▶ [BRANO ESTRATTO]:
# # # # #

Gli fa rivedere Emma e il suo bambino. E tutti e tre, riuniti, trascorrono gli ultimi giorni venati da sorrisi della loro vita. La giovane ebrea dice al biondo ufficiale ariano che non sarà più la sua amante ma piuttosto che è la moglie fedele di Bruno, però ad entrambi gli uomini della sua vita rivela che riserverà per sempre un posto nel cuore. Poi ognuno al suo destino: Franz nell’esercito austriaco, il capitano Bruno nelle trincee italiane dove si conosce solo la morte, Emma nelle corsie ricavate in una chiesa, dove manca perfino il disinfettante.
Lo dice al generale Cadorna, in visita tra i feriti. E gi chiede pure quando finirà quella guerra insensata per i soldati italiani, mandati al macello per una ottusa strategia geopolitica e militare. Non ottiene risposta. Non la otterrà mai, anche quando andrà, con il figlio ormai maggiorenne, al Sacrario di Redipuglia, colosso bianco appena increspato dai nomi dei morti sul fronte.
Edoardo Purgatori
Una vicenda costruita con credibilità, quella credibilità alla quale ci hanno abituato le storie di guerra, nelle quali la logica quotidiana è superata dalla particolare sensibilità, dalla comprensione del dolore, dal cinismo prodotti dal conflitto. La scrittura di Laura Ippoliti e Andrea Purgatori in collaborazione con Carlei ha poi un merito in più, che spesso è assente nei film-tv in più puntate: conferisce ai protagonisti e a tutte le facce di contorno un eloquio stringato, senza sbavature, senza retorica. Ne sortisce lo stesso benefico effetto che si trova ormai raramente nella letteratura scarna di aggettivi, in quei romanzi che non si intestardiscono a spiegare tutto con le parole.

# # # # #

▶ [ELENCO FORNITO]:
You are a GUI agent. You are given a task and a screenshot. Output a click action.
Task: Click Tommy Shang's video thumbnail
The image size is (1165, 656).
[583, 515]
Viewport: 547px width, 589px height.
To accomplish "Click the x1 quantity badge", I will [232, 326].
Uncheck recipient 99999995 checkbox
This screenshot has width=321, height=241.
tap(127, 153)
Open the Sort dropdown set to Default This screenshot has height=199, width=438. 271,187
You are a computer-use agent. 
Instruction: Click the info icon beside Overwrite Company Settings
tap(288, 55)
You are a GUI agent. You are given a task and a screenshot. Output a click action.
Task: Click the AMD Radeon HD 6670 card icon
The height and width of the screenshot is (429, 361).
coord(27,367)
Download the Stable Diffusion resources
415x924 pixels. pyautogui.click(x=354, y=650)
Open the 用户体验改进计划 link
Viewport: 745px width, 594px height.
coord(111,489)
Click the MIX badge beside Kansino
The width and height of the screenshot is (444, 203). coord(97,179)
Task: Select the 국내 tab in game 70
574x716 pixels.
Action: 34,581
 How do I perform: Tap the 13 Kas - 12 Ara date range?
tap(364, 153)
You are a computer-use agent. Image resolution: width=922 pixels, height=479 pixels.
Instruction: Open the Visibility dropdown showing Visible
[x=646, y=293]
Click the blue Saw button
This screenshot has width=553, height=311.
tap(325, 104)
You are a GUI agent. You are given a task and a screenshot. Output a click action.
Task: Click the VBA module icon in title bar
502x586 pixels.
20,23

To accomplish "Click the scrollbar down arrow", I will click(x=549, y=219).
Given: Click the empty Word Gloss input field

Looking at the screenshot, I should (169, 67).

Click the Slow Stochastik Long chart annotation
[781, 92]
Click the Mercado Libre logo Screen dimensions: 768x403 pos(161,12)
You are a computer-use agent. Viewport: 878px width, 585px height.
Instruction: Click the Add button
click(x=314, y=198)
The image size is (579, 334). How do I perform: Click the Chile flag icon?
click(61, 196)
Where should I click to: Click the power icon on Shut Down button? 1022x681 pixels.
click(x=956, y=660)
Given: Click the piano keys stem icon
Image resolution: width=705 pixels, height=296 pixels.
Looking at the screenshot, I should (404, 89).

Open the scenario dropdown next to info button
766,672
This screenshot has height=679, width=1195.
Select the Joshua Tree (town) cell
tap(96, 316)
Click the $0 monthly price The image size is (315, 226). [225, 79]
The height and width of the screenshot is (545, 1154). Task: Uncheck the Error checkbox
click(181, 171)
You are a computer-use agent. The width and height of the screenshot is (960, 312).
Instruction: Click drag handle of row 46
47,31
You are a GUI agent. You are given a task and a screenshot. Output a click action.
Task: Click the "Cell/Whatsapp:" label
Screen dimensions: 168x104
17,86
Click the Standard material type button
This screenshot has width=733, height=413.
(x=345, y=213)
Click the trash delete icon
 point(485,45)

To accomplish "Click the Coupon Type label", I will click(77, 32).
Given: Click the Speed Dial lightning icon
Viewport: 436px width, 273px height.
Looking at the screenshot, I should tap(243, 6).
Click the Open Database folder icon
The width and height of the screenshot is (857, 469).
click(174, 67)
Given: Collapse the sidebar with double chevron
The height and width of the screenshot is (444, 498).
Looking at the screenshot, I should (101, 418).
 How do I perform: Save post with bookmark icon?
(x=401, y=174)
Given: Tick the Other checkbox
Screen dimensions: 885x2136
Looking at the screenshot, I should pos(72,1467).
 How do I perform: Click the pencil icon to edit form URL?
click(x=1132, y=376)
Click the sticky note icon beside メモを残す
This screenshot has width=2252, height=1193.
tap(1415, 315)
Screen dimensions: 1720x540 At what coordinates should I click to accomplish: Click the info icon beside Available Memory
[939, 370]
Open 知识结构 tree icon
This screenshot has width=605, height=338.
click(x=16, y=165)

# # # # #

▶ [I TUOI COMPITI]:
**A.** Riscrivi in forma più breve il paragrafo del brano sul film-tv che comincia con «Una vicenda costruita con credibilità», mantenendo i fatti principali.
**B.** Prosegui il brano sul film-tv a partire dalla sua ultima frase, mantenendo lo stesso tono.

▶ [LE RISPOSTE]:
**A.** La storia è credibile come quelle di guerra, dove la logica di tutti i giorni lascia il posto alla sensibilità, alla comprensione del dolore e al cinismo nati dal conflitto. Inoltre la scrittura di Laura Ippoliti e Andrea Purgatori, insieme a Carlei, dà ai protagonisti e alle figure di contorno un parlare asciutto e senza retorica, cosa che spesso manca nei film-tv a puntate. L'effetto ricorda quello dei romanzi poveri di aggettivi, che non vogliono spiegare tutto con le parole.

**B.**
Una sceneggiatura così concepita è funzionale alla regia che gioca spesso sui primissimi piani, su quegli sguardi che esprimono lo sfacelo di una generazione anelante a vivere. E che è espressa con la massima efficacia dai protagonisti, soprattutto dal Bruno di Filippo Scicchitano (l’impertinente adolescente rivelato al pubblico cinque anni fa da “Scialla!” di Francesco Bruni) e da Caterina Shulha, l’attrice e modella bielorussa che abbiamo visto in tv tra gli altri ne I Cesaroni, in Che Dio ci aiuti e in Squadra antimafia 8- il ritorno del boss.
L’altro del terzetto è un bravo Alan Cappelli Goez, visto tra l’altro in Tutti pazzi per amore e che qui deve sostenere il ruolo forse più arduo, venato com’è di apparente ambiguità e di impossibilità di reagire al forsennato padre. Meno convincente per certe smorfie di troppo mentre compulsa le carte geografiche il Cadorna di Massimo Popolizio, mentre è emozionante l’interpretazione di Alessandro Sperduti, irredentista fino al sacrificio, e si segnala quella di Edoardo Purgatori, commilitone di Bruno e come Sperduti proveniente da “Un medico in famiglia”.
Ambientazione, costumi, scenografia sono sontuosi, irreprensibili le scene di battaglia e quel loro inquadrare dall’alto i corpi inermi dei soldati sparsi sulle pietraie del Carso. Se c’è un appunto da fare alla regia è l’uso del ralenty in alcune scene acme del plot. Un espediente abusato e scontato che banalizza la forza della narrazione.